EXERCISE DETAILS
Range to output from the entries below: the line containing "You are a computer-use" through the line containing "Instruction: Click the". Set it down exactly, ends included, nothing else.

EXERCISE DATA

- - -

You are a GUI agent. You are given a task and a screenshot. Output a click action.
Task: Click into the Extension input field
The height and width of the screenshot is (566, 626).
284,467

- - -

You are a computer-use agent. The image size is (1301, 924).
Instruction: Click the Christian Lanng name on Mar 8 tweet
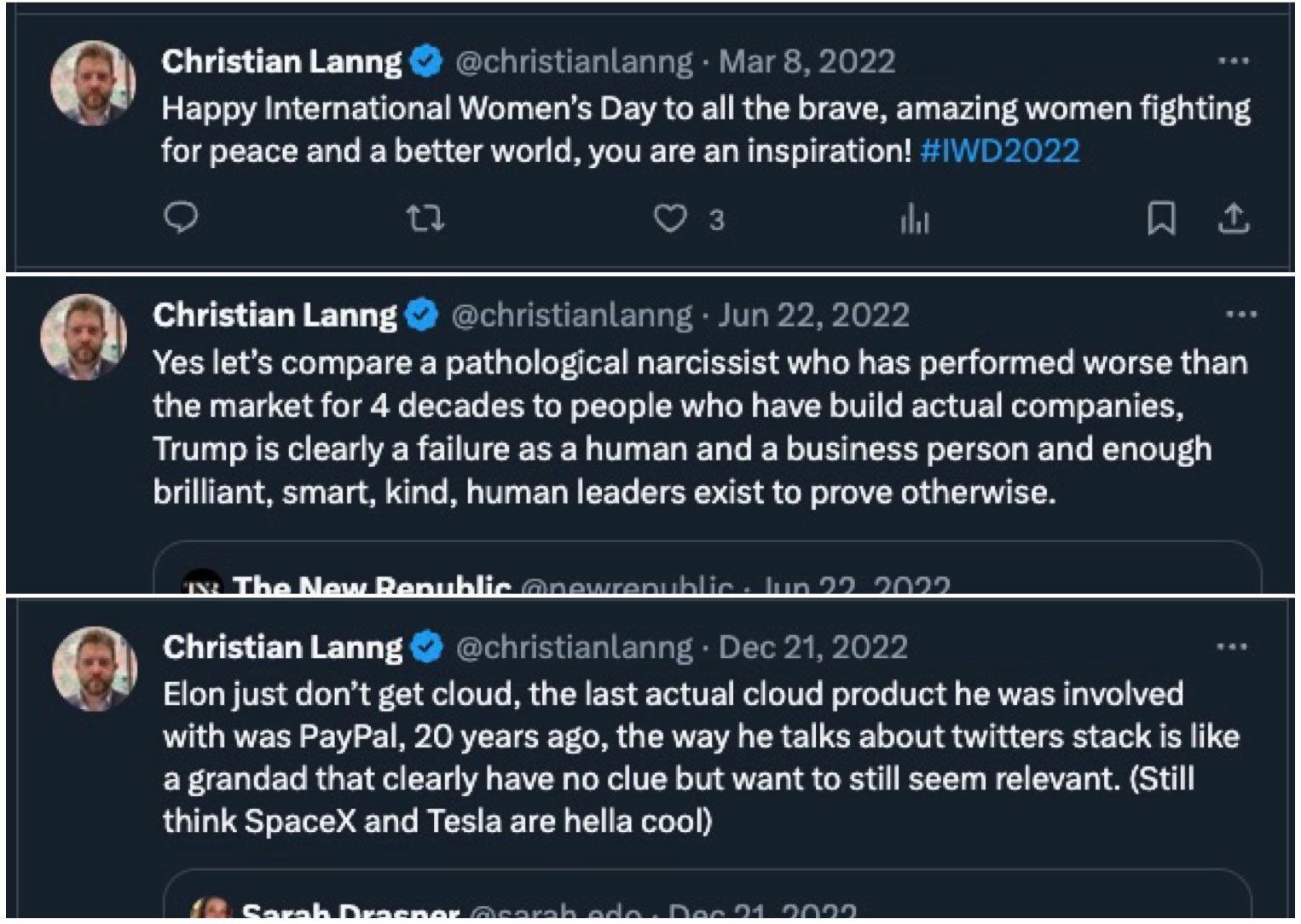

- - -

RESULT FOR THIS TASK
You are a computer-use agent. The image size is (1301, 924).
Instruction: Click the Christian Lanng name on Mar 8 tweet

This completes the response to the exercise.